There was a very similar question to this asked a few weeks ago on this forum (although that original poster also went into detail about how bad a husband her ex had been!) It may be difficult to find the thread now, but it may be worth taking the time to try. There were many posts, arguments back and forth; some posters agreed with your solicitor and some disagreed. Honestly, I think the upshot was that there is no ‘right’ answer. It’s a moral as well as a legal principle and as many of us have already spent a long time thinking and writing about the issue, you may not get as many replies as you’d like. I hope you find an equitable solution to the problem.
I’ve just looked for the old post, it was started on 13th July by an anonymous poster and is currently on page 16 of this forum. The writer of the post was coming at the issue from the other side of the argument, ie, the ex husband was the one with MS so it was his critical illness policy that paid out.
Hi, I am very sorry to hear how your marriage has ended…I know it will have been painful for you and your children and no doubt, your soon to be ex husband.

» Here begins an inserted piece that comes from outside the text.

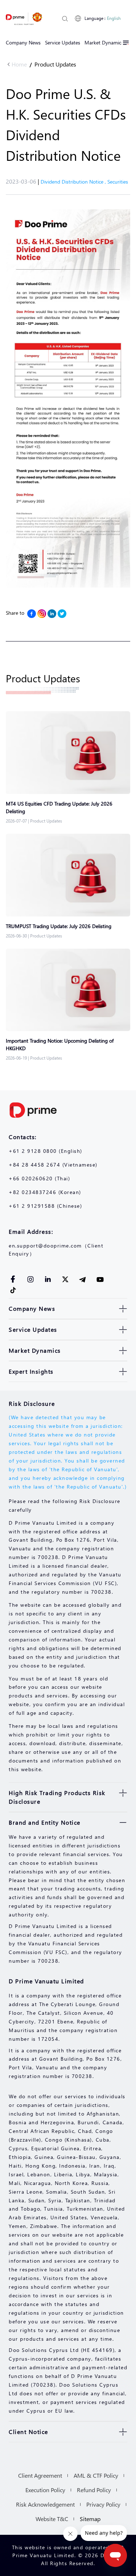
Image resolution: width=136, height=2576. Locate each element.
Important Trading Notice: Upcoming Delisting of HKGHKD (60, 1044)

We have 2 daughters who have both gone through divorce and it is truly a horrible experience. Our second daughter got the divorce through fairly quickly, but the trauma is on-going due to her ex messnig about with the arrangements concerning the children.
So back to you, it is a difficult question you are asking. I think if it were me, I would consider which spouse, if any, did the dirty. If it was your ex and you weren`t to blame, the he should suffer more than you financially.
Other replies may differ…we all have our own feelings on marraige break up.
I hope you manage to get through ths awful time…your children will hurt. You will hurt…your spouse will hurt.
I am sorry.
I tend to agree with Paolo. If your critical illness payout had been very recent then maybe I would take a different view but 10 years ago you were acting as a financial unit and presumably had paid for the policy from the joint purse. I had a payout when I was married but it simply did not occur to me to include this in the divorce waltz.
The fact that you have MS obviously puts you at a financial disadvantage and I can see the thinking that says you should get the lions share of any benefit that derives from it but 10 years is a long time ago. When it comes to dividing up the value of a house there is something called beneficial interest which allows one half of a partnership to show that they made substantial contributions to the home and are entitled to some of the value even if their name is not on the deeds - but this does not seem to be the case here.
Your husband could argue that you enjoyed the proceeds of the policy because for 10 years you made significantly reduced mortgage payments and therefore had more money in the monthly budget. It’s somewhat similar to the partner with the highest wages saying they deserve a bigger slice of the pie. Divorce is a line in the sand. Going back over every purchase is the road to unhappiness (for example I resent the fact that my exes new wife eats her dinner off plate I paid for but there you go)
I hope it all turns out without too much pain and stress.